◆ REQUIRED TASK 1 ◆
Copy out the lines of the listing below, starting with the line containing "happens (476, 560)" and going on through the line containing "pyautogui.click(x=265, y=503)".

◆ SOURCE EXTRACT ◆
It looks like this bug resurfaced :( My system was working perfectly for over a year. A couple of days ago I updated the kernel to the newest one available for Fedora 10 and rebooted. The first time I tried to transfer some larger files the system completely locked up and I had to power-cycle it. From this point on I have not been able to transfer any larger file across my network without a) getting “e1000: eth0: e1000_clean_tx_irq: Detected Tx Unit Hang” b) complete lock up I've tried to use the older kernel that used to work fine, but it has the same problem now. I've just updated to Fedora 11, but I still have the same problem. This is 100% reproducible, if I start to transfer some large file. I've also tried the module option “InterruptThrottleRate=0”, but it made no difference. Any ideas on how to fix this?
(In reply to comment #20) > It looks like this bug resurfaced :( Did you find any workaround yet? The same kind of bug hit me when I upgraded the RAM (3Gb to 12Gb) on a RHEL5.4 machine...
Ironically, I stumbled upon it aswel, I am running gentoo however, so this seems to be a generic kernel thing. The 3 -> 12Gb upgrade is interesting. I still have a 32bit system, so i'm using PAE at the moment. I used this install on a Xeon (64bit capable) with 3gb using PAE. I since swapped the motherboard for an AMD Phenom 2 one, and also went to 8Gb. I stayed 32bit and only recompiled my kernel with correct drivers/cpu architecture (still remaining 32bit). The nic is the same (pci e1000). And when transfering anything more then ... say 150mb worth, it chokes badly. So it appears a memory related thing maybe? hard to say however. For now I used ethtool to disable tx offloading ... i'll test again sometime to see if it helps. ethtool -K eth0 tso off
Same problem on fresh kernel and e1000 module on Debian Lenny: # modinfo e1000|grep ^version version: 7.3.21-k5-NAPI # lspci 03:02.0 Ethernet controller: Intel Corporation 82541GI Gigabit Ethernet Controller (rev 05) # uname -a Linux hostname 2.6.32-bpo.5-amd64 #1 SMP Sat Sep 18 19:03:14 UTC 2010 x86_64 GNU/Linux But the problem shows not often, 1 time in 2-3 days. Will "ethtool -K eth0 tso off" solve the problem?

◆ REQUIRED TASK 2 ◆
Decide whether each statement agrees with the forum thread above, answering yes or no and quoting the words that settle it. (a) The Fedora user found that reverting to the older kernel fixed the problem. (b) The Gentoo user moved to 8Gb of memory when changing the motherboard. (c) On Debian Lenny the problem shows up several times a day.

◆ EXERCISE MATERIALS ◆
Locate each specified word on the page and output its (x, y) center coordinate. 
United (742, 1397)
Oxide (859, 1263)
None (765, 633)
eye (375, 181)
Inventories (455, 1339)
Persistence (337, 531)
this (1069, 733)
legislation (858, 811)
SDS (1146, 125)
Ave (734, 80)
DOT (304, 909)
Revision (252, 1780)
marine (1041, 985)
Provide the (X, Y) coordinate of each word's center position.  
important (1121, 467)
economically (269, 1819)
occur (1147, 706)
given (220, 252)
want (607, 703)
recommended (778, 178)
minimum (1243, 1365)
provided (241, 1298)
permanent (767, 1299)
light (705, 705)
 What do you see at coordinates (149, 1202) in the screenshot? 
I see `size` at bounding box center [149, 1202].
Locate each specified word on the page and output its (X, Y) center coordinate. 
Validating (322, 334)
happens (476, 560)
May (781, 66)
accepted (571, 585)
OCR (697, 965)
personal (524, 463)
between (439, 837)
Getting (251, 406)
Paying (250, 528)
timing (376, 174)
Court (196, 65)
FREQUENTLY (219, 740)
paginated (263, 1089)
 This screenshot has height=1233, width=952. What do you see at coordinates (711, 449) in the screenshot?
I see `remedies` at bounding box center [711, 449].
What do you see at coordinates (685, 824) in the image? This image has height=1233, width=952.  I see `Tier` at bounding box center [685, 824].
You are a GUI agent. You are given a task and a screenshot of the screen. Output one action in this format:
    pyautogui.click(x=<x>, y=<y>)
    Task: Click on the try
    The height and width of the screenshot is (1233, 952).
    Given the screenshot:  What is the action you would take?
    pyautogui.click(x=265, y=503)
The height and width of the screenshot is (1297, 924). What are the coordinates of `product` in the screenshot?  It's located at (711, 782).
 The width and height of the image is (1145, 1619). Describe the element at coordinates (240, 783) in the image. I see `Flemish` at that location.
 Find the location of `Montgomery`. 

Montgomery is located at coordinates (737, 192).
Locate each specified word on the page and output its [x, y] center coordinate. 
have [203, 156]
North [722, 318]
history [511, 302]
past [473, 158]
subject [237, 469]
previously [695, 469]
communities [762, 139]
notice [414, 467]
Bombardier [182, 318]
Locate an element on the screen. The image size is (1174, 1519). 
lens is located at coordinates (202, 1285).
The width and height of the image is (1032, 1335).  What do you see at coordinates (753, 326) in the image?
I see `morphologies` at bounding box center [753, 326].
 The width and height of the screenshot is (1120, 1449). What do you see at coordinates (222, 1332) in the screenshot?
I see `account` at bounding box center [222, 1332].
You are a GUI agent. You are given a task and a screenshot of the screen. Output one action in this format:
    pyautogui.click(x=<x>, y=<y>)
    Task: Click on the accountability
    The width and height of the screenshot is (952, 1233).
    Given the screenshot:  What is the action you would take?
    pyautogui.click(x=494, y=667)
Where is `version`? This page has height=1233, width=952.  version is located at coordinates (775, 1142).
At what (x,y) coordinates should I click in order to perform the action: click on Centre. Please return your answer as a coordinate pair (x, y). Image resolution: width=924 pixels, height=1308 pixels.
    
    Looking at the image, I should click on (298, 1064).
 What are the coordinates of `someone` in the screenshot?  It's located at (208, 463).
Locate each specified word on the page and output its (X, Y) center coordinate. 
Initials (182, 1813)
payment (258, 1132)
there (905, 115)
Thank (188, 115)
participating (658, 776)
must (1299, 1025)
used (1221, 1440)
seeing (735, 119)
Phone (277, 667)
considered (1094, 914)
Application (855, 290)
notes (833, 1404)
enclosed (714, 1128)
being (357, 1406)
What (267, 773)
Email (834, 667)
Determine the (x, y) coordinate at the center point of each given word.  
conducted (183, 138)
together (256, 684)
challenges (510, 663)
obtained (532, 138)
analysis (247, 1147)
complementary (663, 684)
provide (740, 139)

◆ EXERCISE RESPONSE 1 ◆
happens (476, 560)
May (781, 66)
accepted (571, 585)
OCR (697, 965)
personal (524, 463)
between (439, 837)
Getting (251, 406)
Paying (250, 528)
timing (376, 174)
Court (196, 65)
FREQUENTLY (219, 740)
paginated (263, 1089)
 This screenshot has height=1233, width=952. What do you see at coordinates (711, 449) in the screenshot?
I see `remedies` at bounding box center [711, 449].
What do you see at coordinates (685, 824) in the image? This image has height=1233, width=952.  I see `Tier` at bounding box center [685, 824].
You are a GUI agent. You are given a task and a screenshot of the screen. Output one action in this format:
    pyautogui.click(x=<x>, y=<y>)
    Task: Click on the try
    The height and width of the screenshot is (1233, 952).
    Given the screenshot:  What is the action you would take?
    pyautogui.click(x=265, y=503)

◆ EXERCISE RESPONSE 2 ◆
(a) No: "I've tried to use the older kernel that used to work fine, but it has the same problem now."
(b) Yes: "I since swapped the motherboard for an AMD Phenom 2 one, and also went to 8Gb."
(c) No: "But the problem shows not often, 1 time in 2-3 days."